In this issue, Yang et al report their new study that addressed this question.¹⁰ As a logical extension of their recent work mentioned above (regarding CD44+ mesenchymal cell recruitment to the JGA⁸), the same group of investigators hypothesized that chronic sodium deprivation stimulates renal CD44+ cell activation, migration, and differentiation to JG renin cells via MD-derived PGE2. First, they applied an in vitro approach and co-cultured isolated CD44+ cells with a MD cell line. Lowering NaCl content of the culture medium induced PGE2 production by MD cells and the migration of CD44+ cells, which effect was inhibited by the pharmacological blockade of COX-2 or EP4 receptor.¹⁰ Also, the addition of PGE2 to CD44+ cells increased cell migration and induced renin expression via the EP4 receptor.¹⁰ Second, the investigators used an in vivo experimental model and found that the recruitment of renal CD44+ cells to the JGA, which was activated by dietary sodium restriction and furosemide treatment, was attenuated in wild type mice by treatment with the COX-2 inhibitor rofecoxib, and by EP4 receptor deficiency.¹⁰ Altogether, this study provides new insights into the physiologically and pathologically important mechanism of JG cell recruitment, and identifies new key players in this process: MD control of a PGE2/EP4 signaling axis, and renal CD44+ mesenchymal stem cell-like cells as effectors. It should be noted that although the in vitro cell data strongly suggest the role of MD cells, MD cell-specificity and origin of PGE2 was not unequivocally demonstrated in the present in vivo studies. Future experiments need to further clarify the role of MD-derived prostanoids, and likely other factors in renal stem cell-mediated JG cell recruitment in vivo. Regardless, the present findings by Yang et al will significantly advance the fields of renal physiology and renal stem cells.

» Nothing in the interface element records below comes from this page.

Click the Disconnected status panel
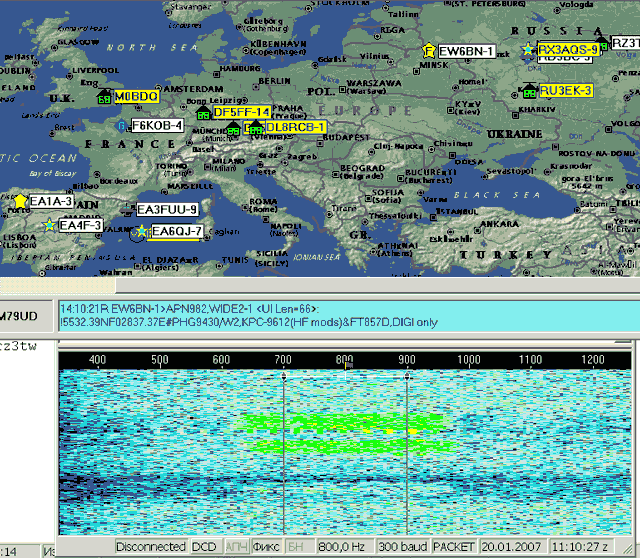 (x=151, y=547)
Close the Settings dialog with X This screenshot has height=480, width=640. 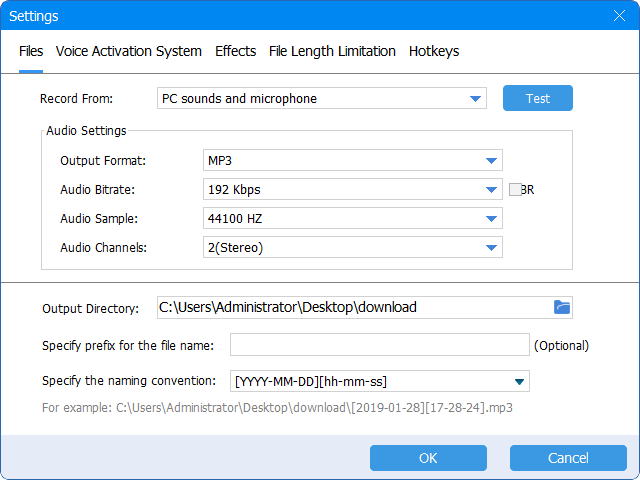pyautogui.click(x=619, y=16)
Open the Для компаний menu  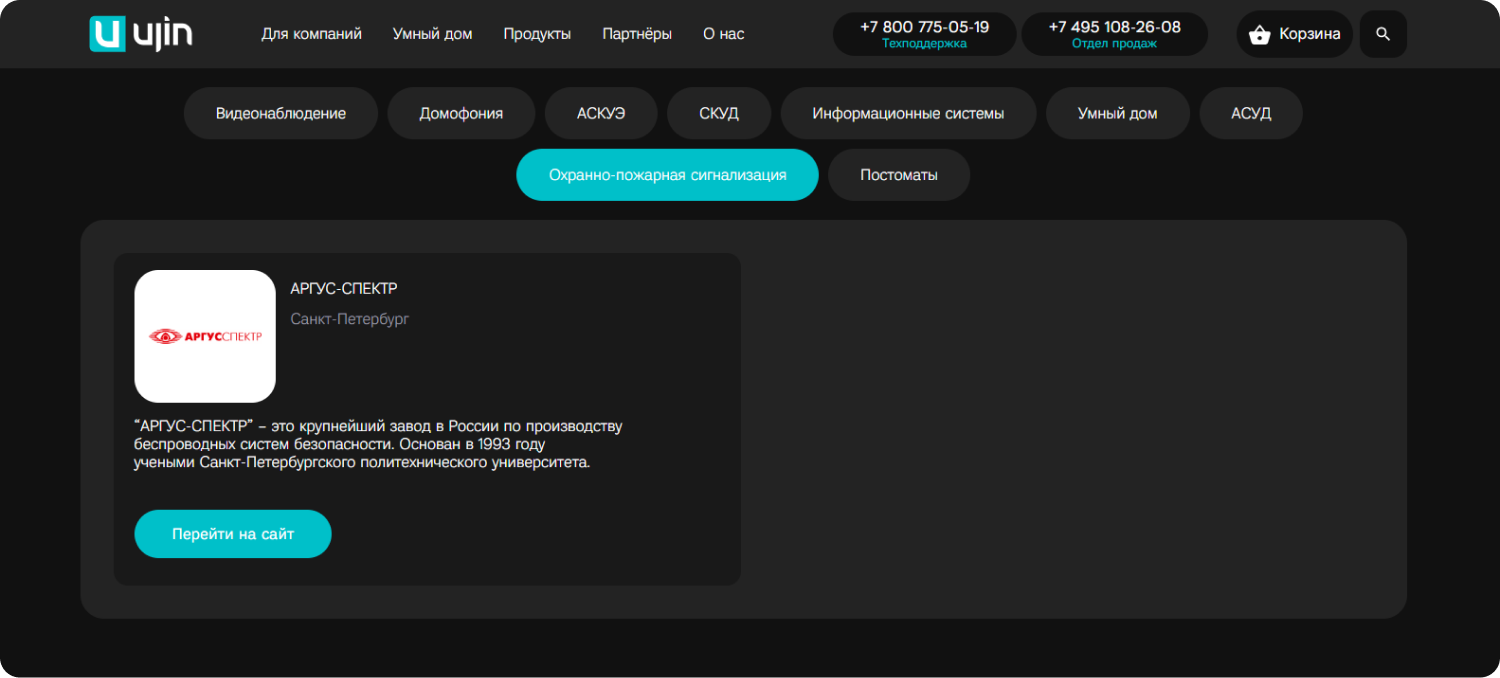point(311,34)
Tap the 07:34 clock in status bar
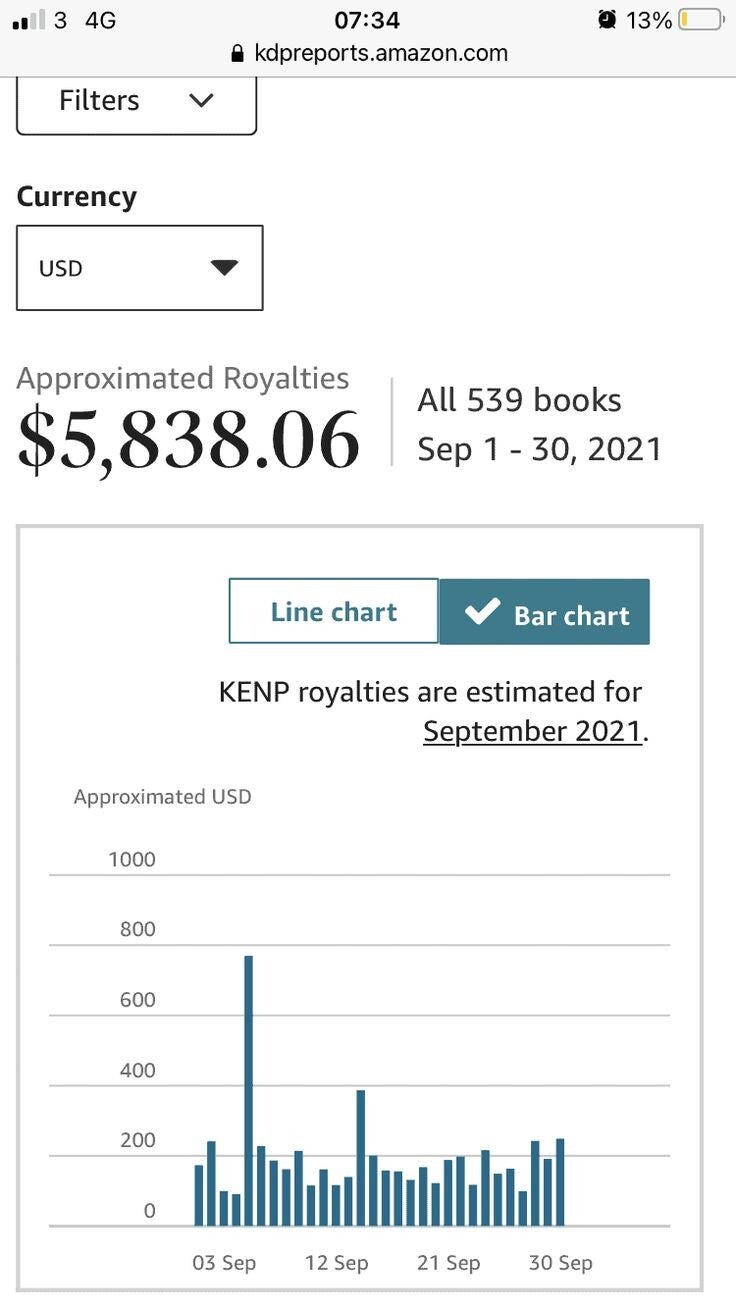 coord(367,20)
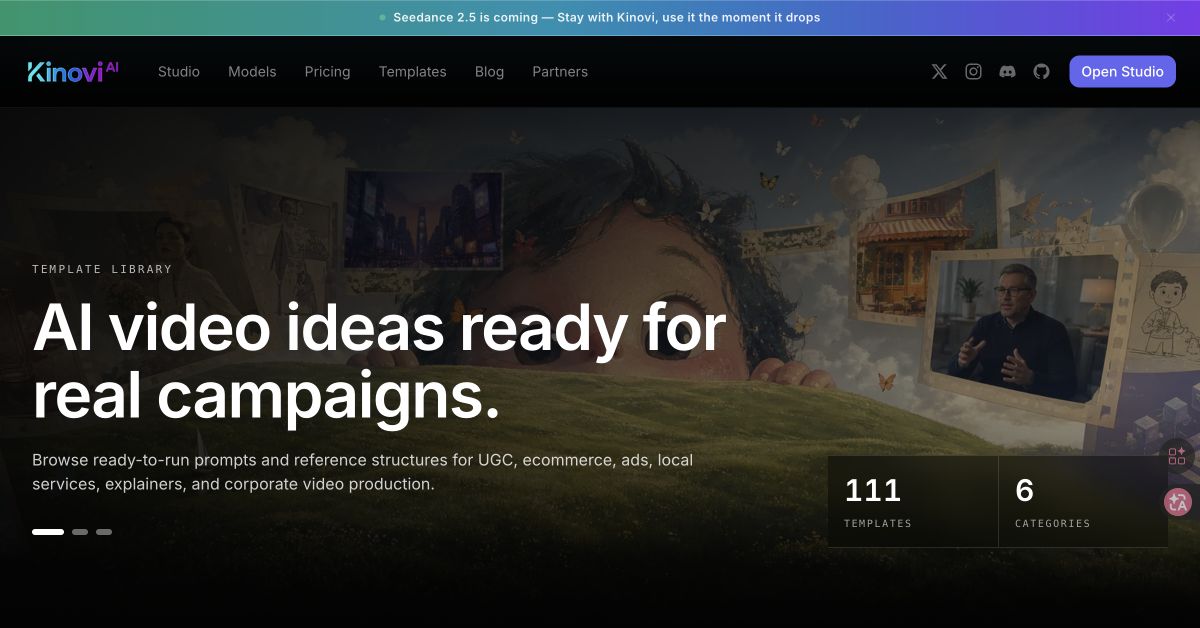The image size is (1200, 628).
Task: Open the Models nav menu
Action: point(252,72)
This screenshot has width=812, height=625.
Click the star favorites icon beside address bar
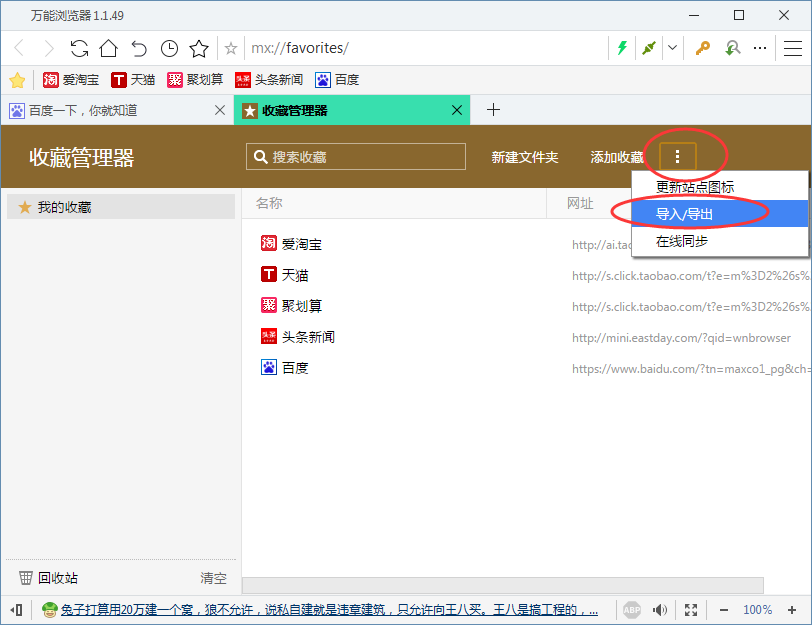(x=198, y=47)
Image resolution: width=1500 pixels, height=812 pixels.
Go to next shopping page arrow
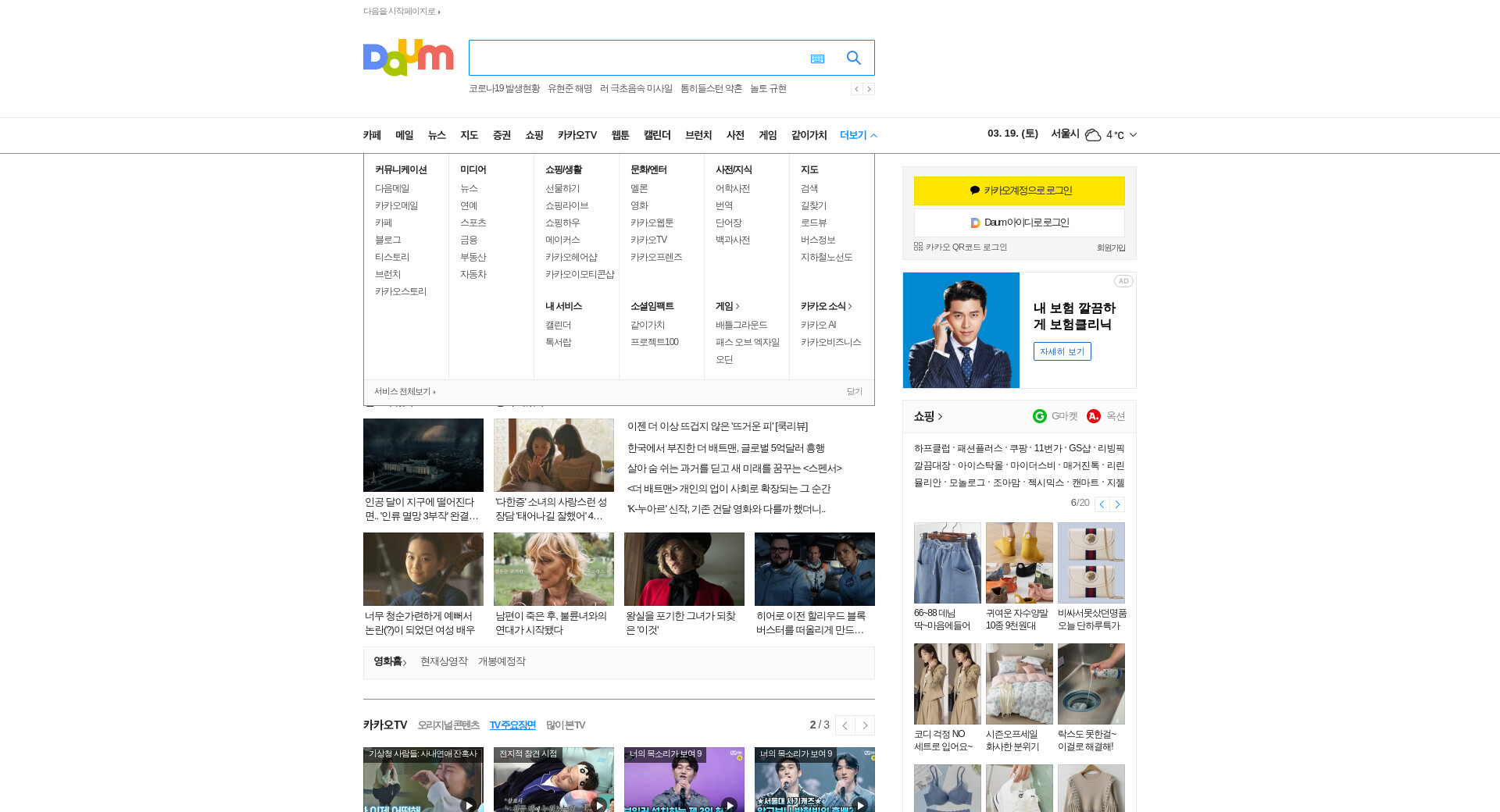tap(1117, 504)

Since the importance of MD-derived PGE2 in renin release is well established, it makes perfect sense that the MD, via PGE2/EP4 signaling to renal stem cells, controls JG cell recruitment as well. The strategic anatomical localization of the small MD cell plaque at the vascular entrance of the glomerulus, and the MD-specific expression of COX-2 and mPGES that provides a point source of PGE2, are consistent with the development of a PGE2 dose gradient in the renal cortex that activates and directs the migration of renal stem cells towards the JGA epicenter. The findings of several earlier studies are supportive of this new function of MD-derived prostanoids acting on stem cells. For example, the paracrine action of PGE2 via the EP4 receptor on the target cell is a well-established mechanism for stem and progenitor cell trafficking in many tissues.¹¹ Also, COX-2 and its products are known to be important factors in embryonic nephrogenesis. Partial genetic knockout or chemical inhibitors of COX-2 were shown to inhibit glomerulogenesis.¹² It is highly anticipated that future studies will shed more light on these newly stemming functions of the mysterious MD cells.